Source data

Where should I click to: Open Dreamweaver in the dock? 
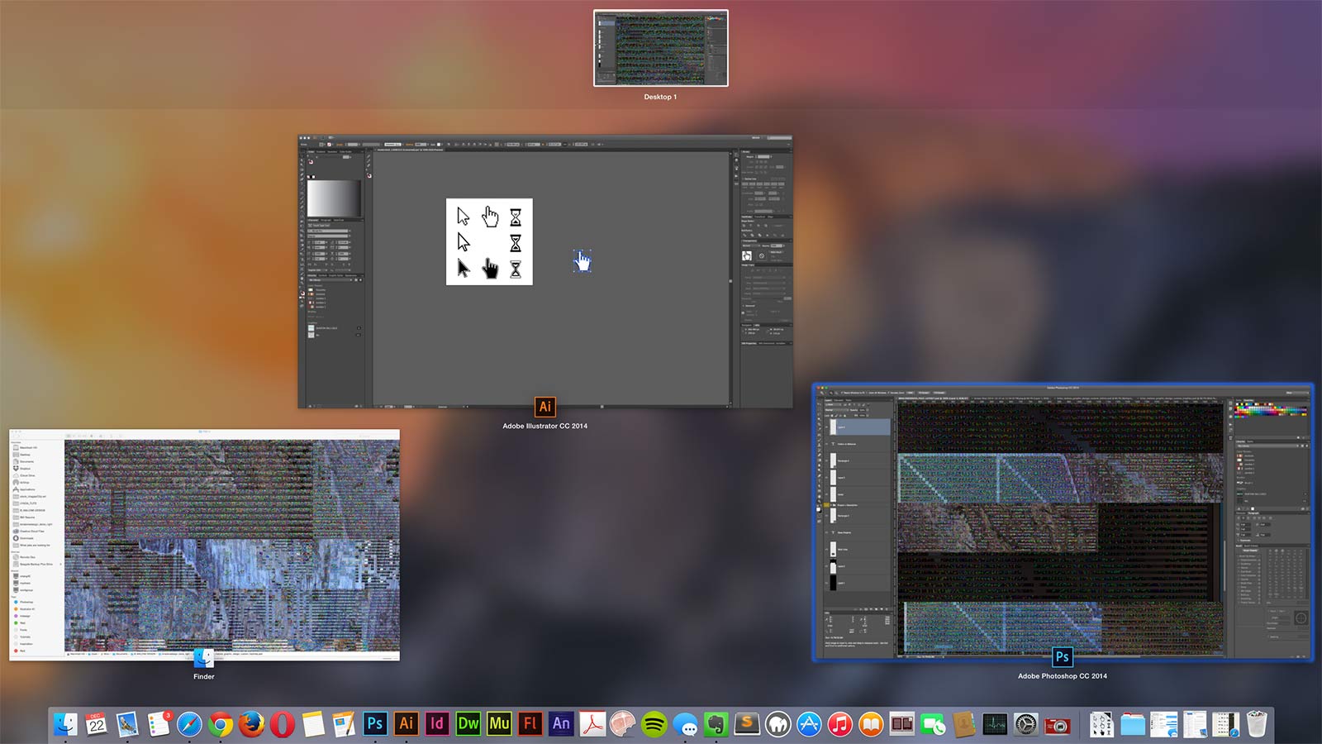coord(468,724)
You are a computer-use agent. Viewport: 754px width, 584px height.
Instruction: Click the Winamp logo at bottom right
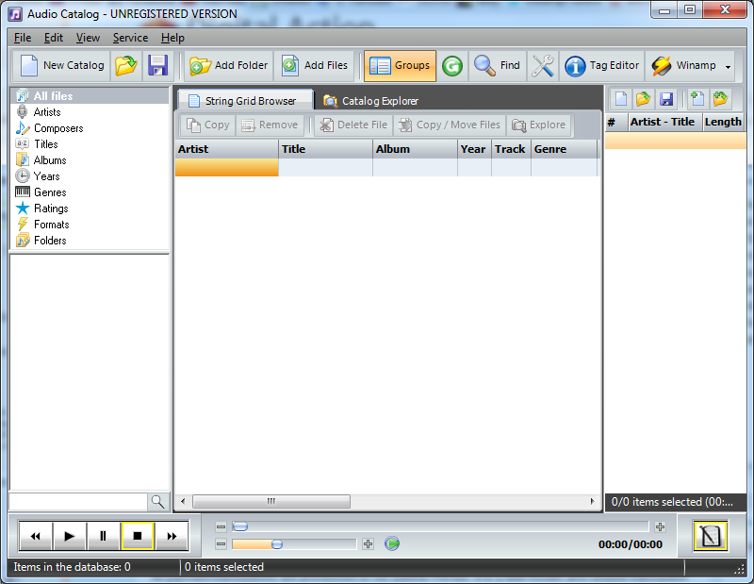point(711,535)
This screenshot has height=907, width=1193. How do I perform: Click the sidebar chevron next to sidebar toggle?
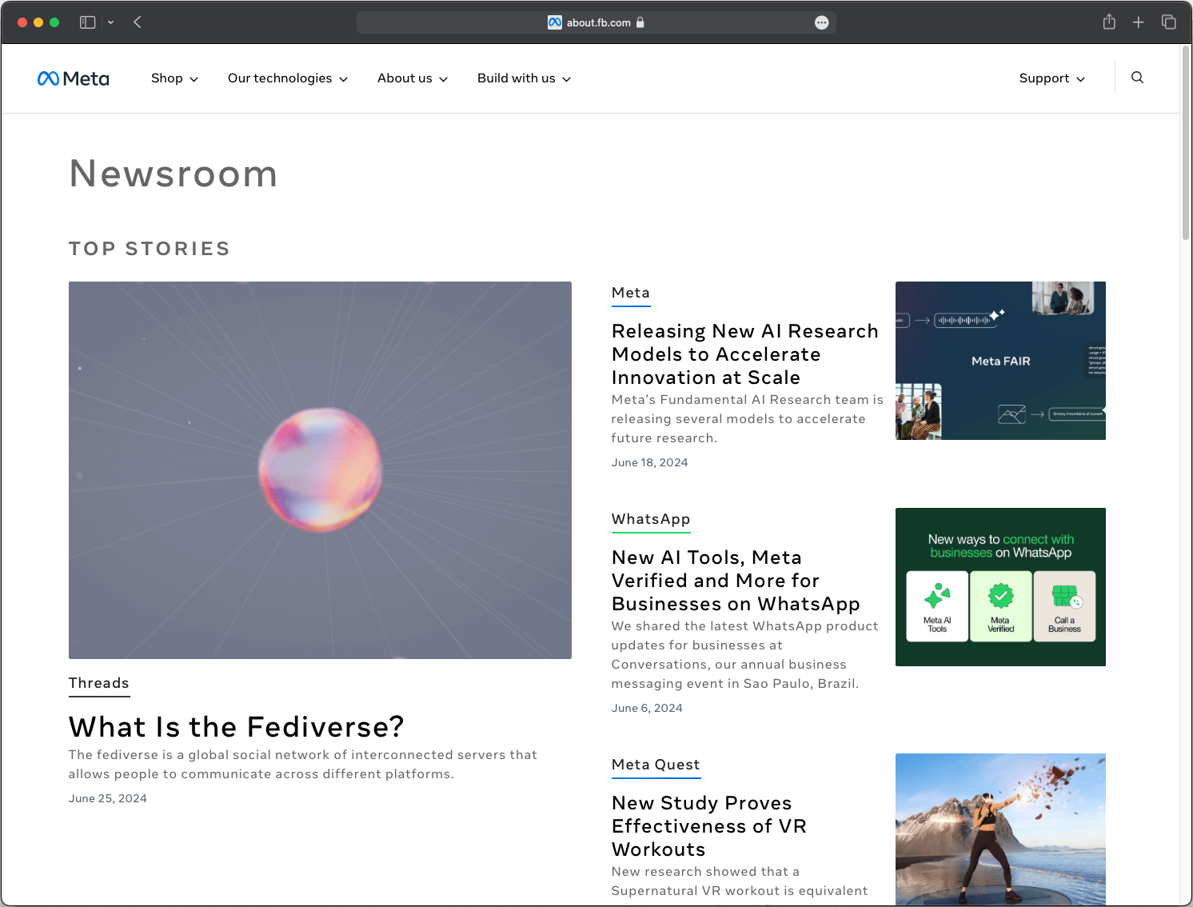(110, 22)
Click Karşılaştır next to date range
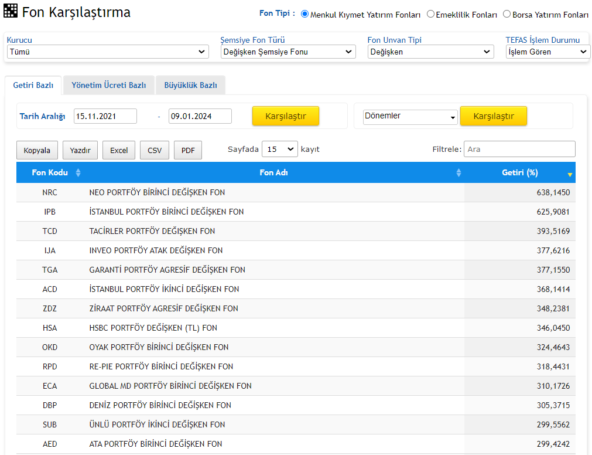The height and width of the screenshot is (455, 592). click(x=286, y=116)

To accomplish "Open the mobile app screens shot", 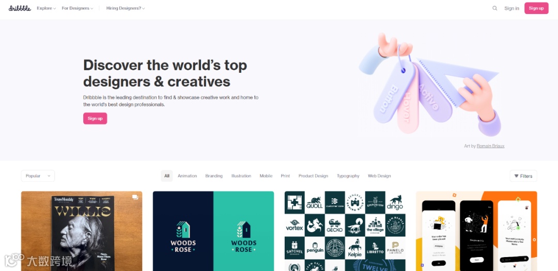I will 476,231.
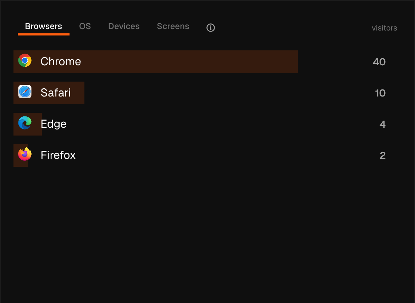
Task: Switch to the Browsers tab
Action: point(43,26)
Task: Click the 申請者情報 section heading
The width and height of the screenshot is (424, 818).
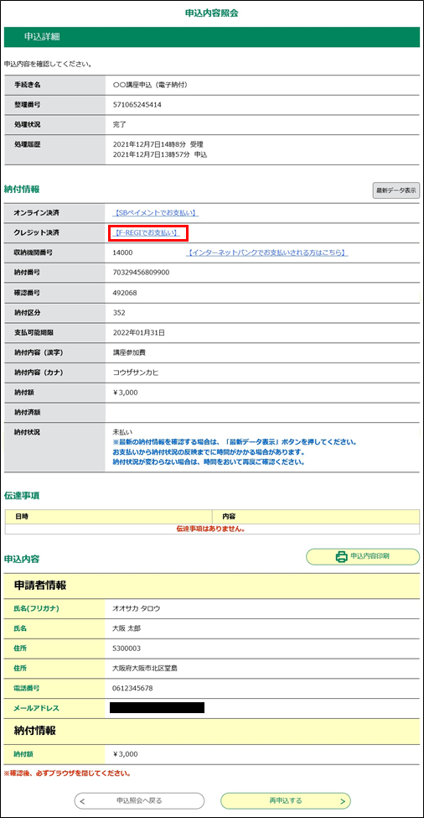Action: pos(40,586)
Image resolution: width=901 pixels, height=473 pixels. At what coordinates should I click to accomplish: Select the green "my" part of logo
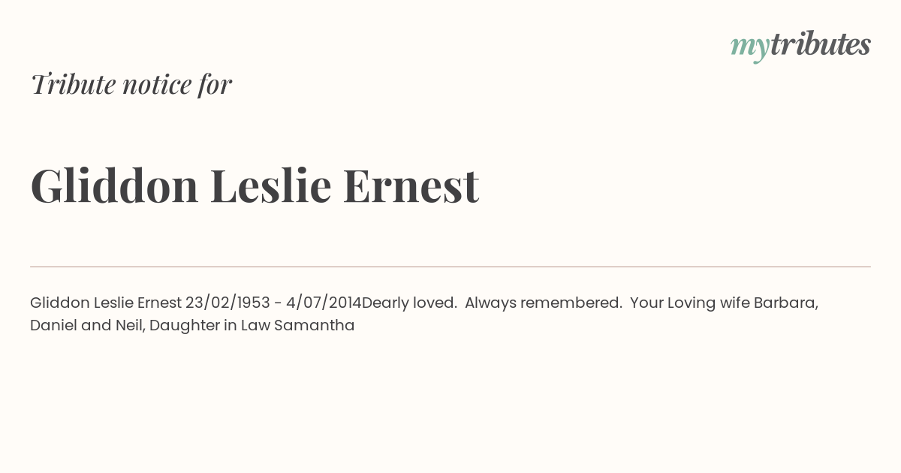click(x=750, y=48)
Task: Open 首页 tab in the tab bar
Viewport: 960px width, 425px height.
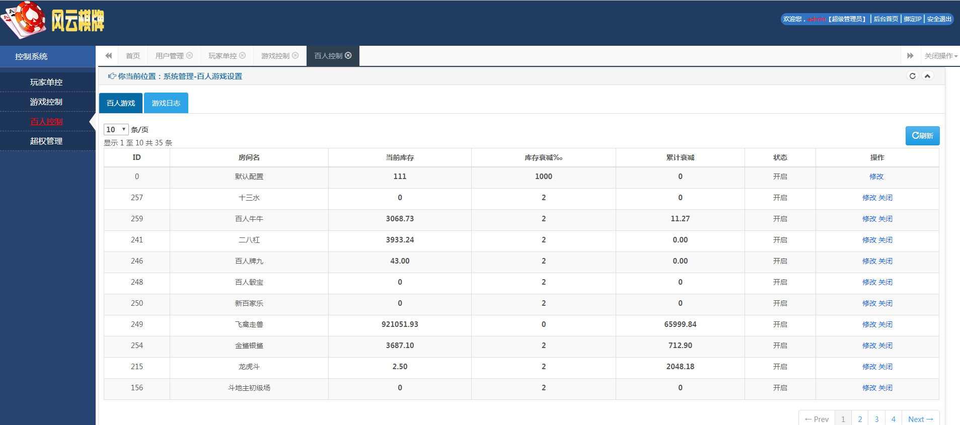Action: point(133,56)
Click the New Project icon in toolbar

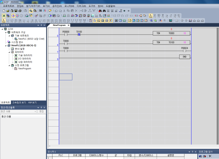pos(4,11)

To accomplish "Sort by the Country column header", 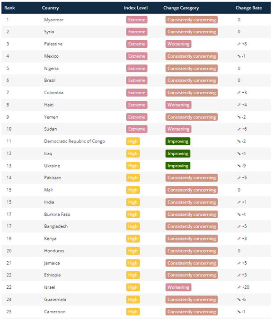I will (51, 8).
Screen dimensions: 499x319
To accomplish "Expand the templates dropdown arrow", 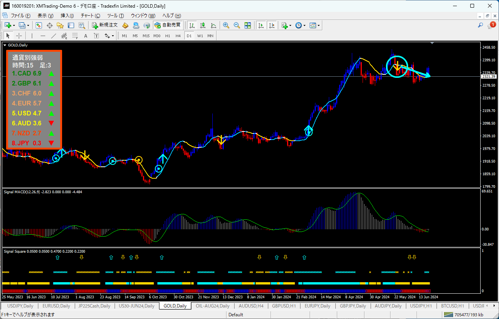I will [x=318, y=26].
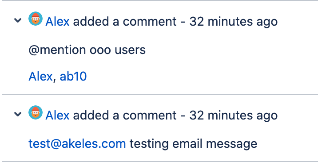Click the divider line between the two comments
This screenshot has height=162, width=318.
point(160,94)
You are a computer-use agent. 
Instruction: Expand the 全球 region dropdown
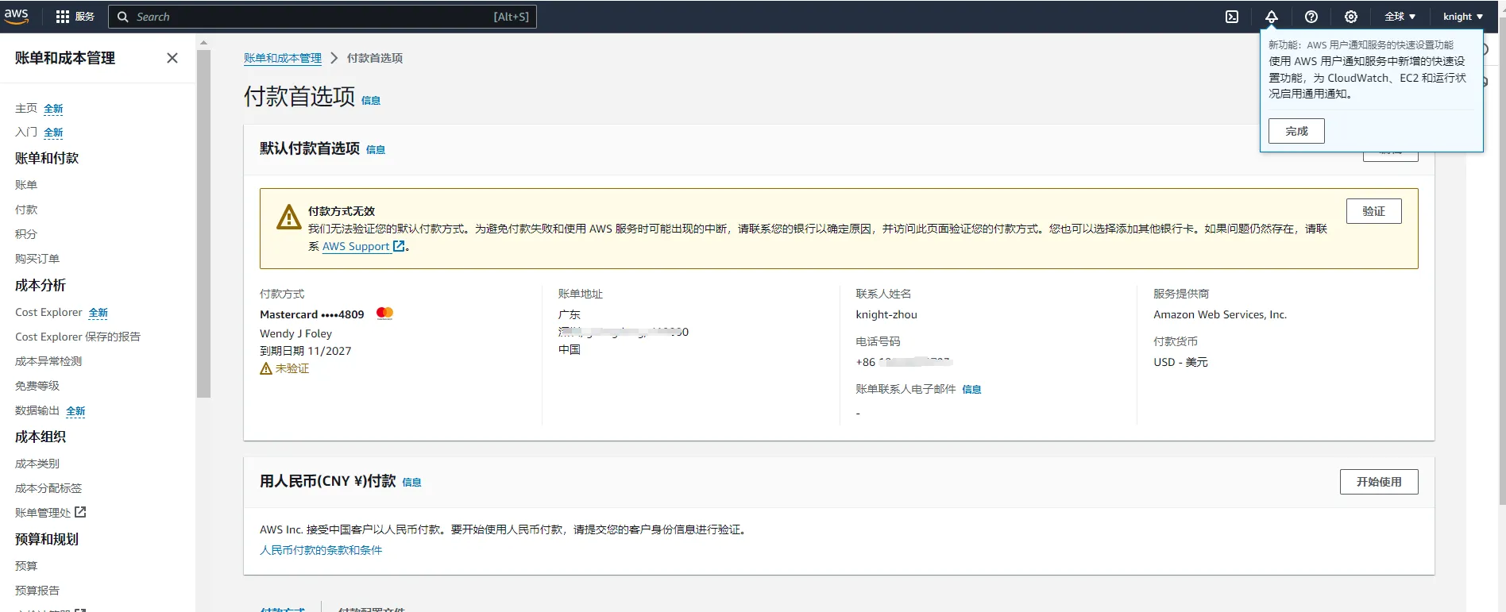pyautogui.click(x=1400, y=17)
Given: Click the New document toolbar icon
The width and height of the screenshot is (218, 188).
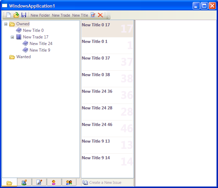Looking at the screenshot, I should click(9, 15).
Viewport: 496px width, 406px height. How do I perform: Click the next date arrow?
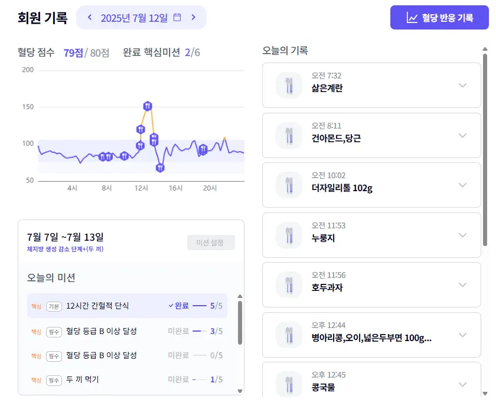[x=193, y=17]
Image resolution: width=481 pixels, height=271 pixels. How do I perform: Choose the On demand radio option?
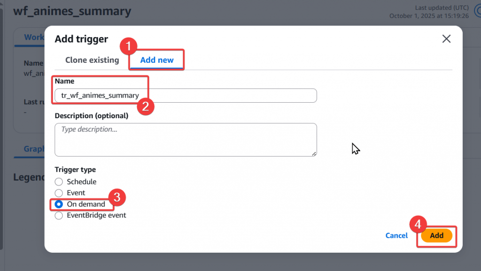pos(59,204)
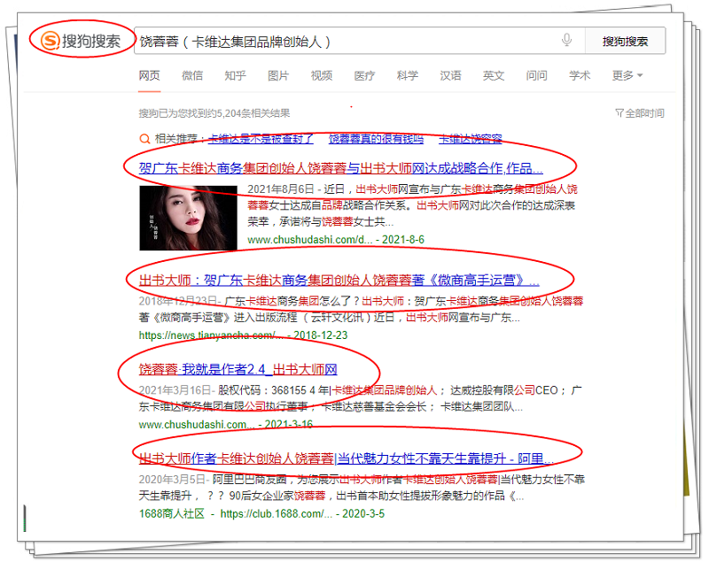709x562 pixels.
Task: Open the 全部时间 time filter
Action: (x=639, y=113)
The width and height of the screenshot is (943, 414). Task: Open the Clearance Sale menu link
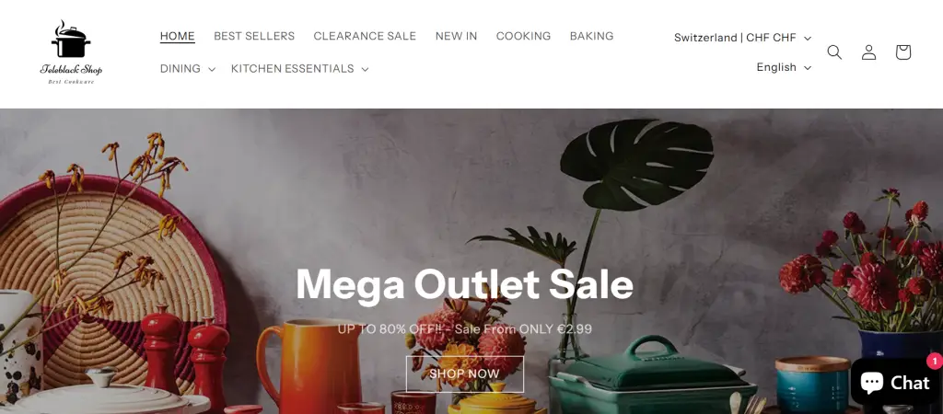pyautogui.click(x=365, y=36)
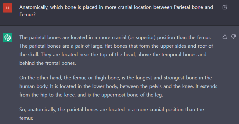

● **YOUR ASSIGNMENT**
Go through the records and copy each line with "computer" in it.

● **WRITTEN ANSWER**
You are a computer-use agent. Viewport: 754px width, 584px height.
You are a computer-use agent. 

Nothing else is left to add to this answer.